▶ _Arbeitsanweisungen_
(A) Beantworten Sie anhand des Textes über Neonazis auf Corona-Demonstrationen folgende Fragen:
(i) In welche Sendung wollen es Neonazis durch die Vereinnahmung der Demonstrationen schaffen?
(ii) Wessen Porträts zeigt das Plakat mit der Textzeile „Trust me, I’m a Doctor“?
(iii) Wer war laut Text Mitbegründer des Fussballclubs AS Roma?
(B) Fassen Sie den Absatz des Textes über Neonazis auf Corona-Demonstrationen, der mit „Die folgenden Zeilen befassen sich“ beginnt, als Stichpunktliste zusammen und behalten Sie dabei die wesentlichen Fakten bei.
(C) Schreiben Sie aus dem Text über Neonazis auf Corona-Demonstrationen den Wortlaut von „Die folgenden Zeilen“ bis einschließlich „sie ein Erfolg.“ unverändert nieder.

Die folgenden Zeilen befassen sich mit einer Gruppe von Menschen, die uns immer wieder von Neuem auf die Probe stellen: Sollen wir uns mit ihnen auseinandersetzen oder sollen wir sie – was wir am liebsten täten – ganz einfach ignorieren? Die Rede ist von Neonazis. Welches ihre finalen Ziele sind, darüber mag ein vernünftig denkender Mensch gar nicht spekulieren. Höchstwahrscheinlich wissen sie es selbst nicht. Aber ihre Etappenziele kennen wir: die Gesellschaft verwirren, den Staat verhöhnen, Andersdenkende erniedrigen. Dazu brauchen sie Plattformen, auf denen sie sich präsentieren können. Die Corona-Demonstrationen sind solche Plattformen mit der erwünschten Medienpräsenz. Neonazis versuchen, sie für sich zu vereinnahmen, um es in die Tagesschau zu schaffen. Wenn es ihnen gelingt, ist das für sie ein Erfolg.
Es ist das Paradoxon der Demokratie, dass wir ihnen dazu verhelfen müssen. Wir haben keine Wahl. Je mehr wir sie ignorieren, desto impertinenter wird ihr Auftreten, desto infamer ihre Botschaften. Dem Beobachter der Berichterstattung über die bundesdeutschen Corona-Demos von letzter Woche sind drei Bilder haften geblieben: Eines zeigt Neonazis im T-Shirt mit einem Anne-Frank-Porträt, ein anderes solche mit einem gelben Judenstern mit der Inschrift „Impfgegner“, und das dritte ist ein Plakat mit der Textzeile „Trust me, I’m a Doctor“ (Vertrau mir, ich bin ein Arzt) und darüber zwei Porträts, eines des Virologen Christian Drosten und eines des Auschwitzer Naziarztes, Berufssadisten und Massenmörders Josef Mengele.
Das ist niederträchtig. Und man glaube ja nicht an Zufall, wenn plötzlich drei verschiedene Motive derselben Bildersprache unsere Bildschirme einnehmen; im Gegenteil, dies hat System. Die Bilder, die haften bleiben sollen, verspotten und erniedrigen die Opfer des Nationalsozialismus‘ und des Holocausts. Die idiotischen textlichen Beifügungen dienen nur dem unglaubwürdigen Zweck, auf lächerliche Art und Weise Solidarität mit Menschen jüdischen Glaubens vorzugaukeln, damit die Zurschaustellung einer rechtswidrig antisemitischen Emblematik nicht den Tatbestand des Rassismus erfüllt. Offensichtlich hat man sich in der Neonazi-Szene eine Perfidie angeeignet, für welche die Urheberschaft ursprünglich den Ultras des italienischen Fussballclubs Lazio Rom zukommt. Als im letzten Oktober das römische Stadtderby Lazio gegen AS Roma stattfand, beklebten Laziofans tausende von Sitzlehnen im Olympia-stadion mit einer Fotomontage, die Anne Frank im AS-Roma-Dress zeigt. Weniger klar als die Geschmacklosigkeit der intendierten Aussage ist für uns Uneingeweihte ihr Hintergrund: Er liegt darin, dass der Mitbegründer des Fussballclubs AS Roma, Renato Sacerdoti, ein römischer Jude war, der den Holocaust überlebte.

▶ _Bereitgestelltes Material_
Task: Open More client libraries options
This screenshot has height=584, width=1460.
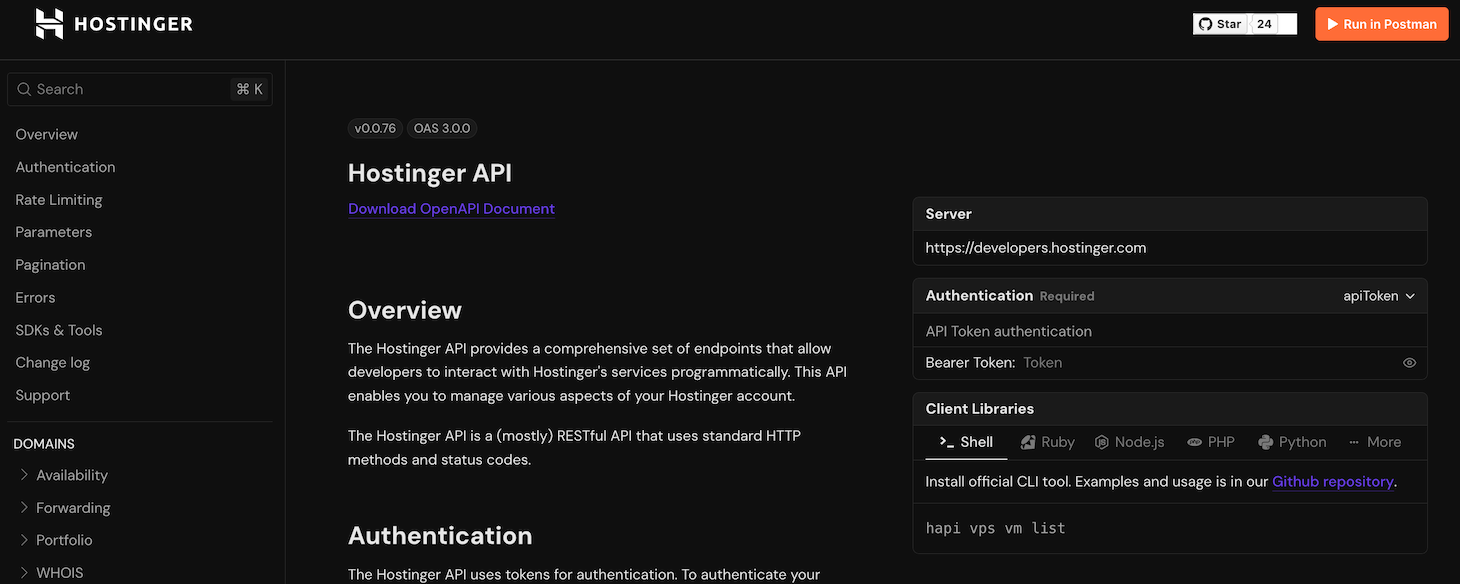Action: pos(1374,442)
==
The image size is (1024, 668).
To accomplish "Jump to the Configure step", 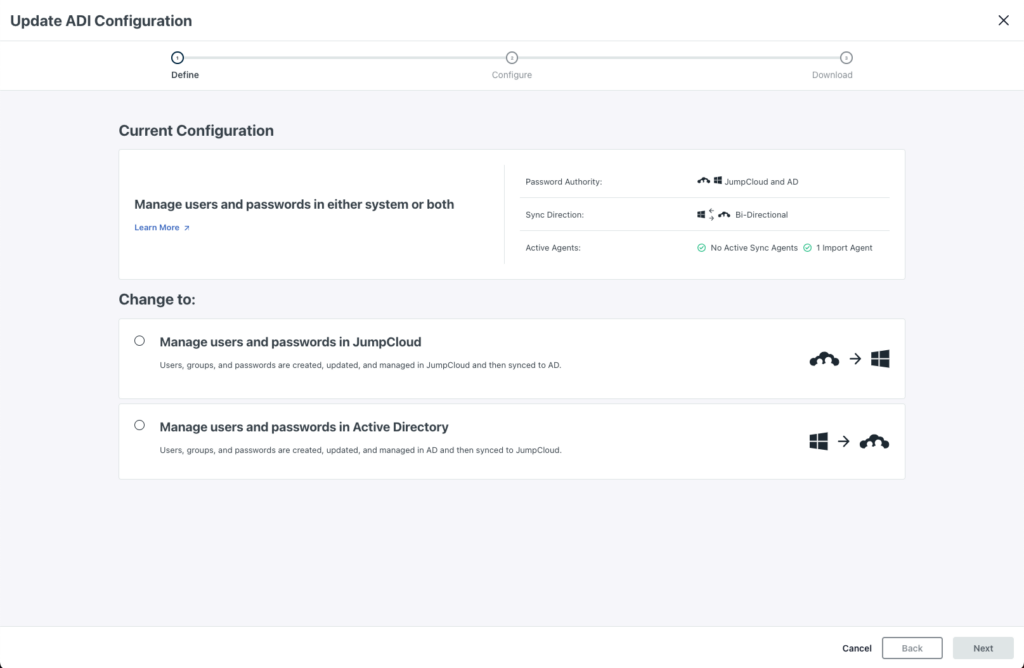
* * *
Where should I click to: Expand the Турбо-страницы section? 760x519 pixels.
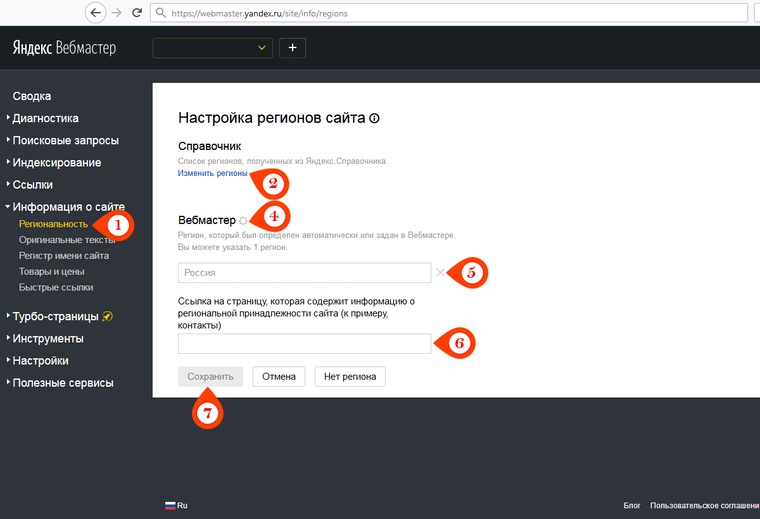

▶ _Lösungen_
(A)
(i) Die Tagesschau.
(ii) Das Plakat zeigt Porträts des Virologen Christian Drosten und des Auschwitzer Naziarztes Josef Mengele.
(iii) Renato Sacerdoti, ein römischer Jude, der den Holocaust überlebte.

(B)
- Thema: Neonazis, die stets vor die Frage stellen, ob man sich mit ihnen auseinandersetzen oder sie ignorieren soll
- Ihre Endziele sind unklar und ihnen selbst höchstwahrscheinlich unbekannt.
- Ihre Etappenziele: die Gesellschaft verwirren, den Staat verhöhnen, Andersdenkende erniedrigen
- Dafür brauchen sie Plattformen zur Selbstdarstellung, etwa die Corona-Demonstrationen mit ihrer Medienpräsenz.
- Sie versuchen, diese zu vereinnahmen, um in die Tagesschau zu kommen. Gelingt ihnen das, ist es für sie ein Erfolg.

(C)
Die folgenden Zeilen befassen sich mit einer Gruppe von Menschen, die uns immer wieder von Neuem auf die Probe stellen: Sollen wir uns mit ihnen auseinandersetzen oder sollen wir sie – was wir am liebsten täten – ganz einfach ignorieren? Die Rede ist von Neonazis. Welches ihre finalen Ziele sind, darüber mag ein vernünftig denkender Mensch gar nicht spekulieren. Höchstwahrscheinlich wissen sie es selbst nicht. Aber ihre Etappenziele kennen wir: die Gesellschaft verwirren, den Staat verhöhnen, Andersdenkende erniedrigen. Dazu brauchen sie Plattformen, auf denen sie sich präsentieren können. Die Corona-Demonstrationen sind solche Plattformen mit der erwünschten Medienpräsenz. Neonazis versuchen, sie für sich zu vereinnahmen, um es in die Tagesschau zu schaffen. Wenn es ihnen gelingt, ist das für sie ein Erfolg.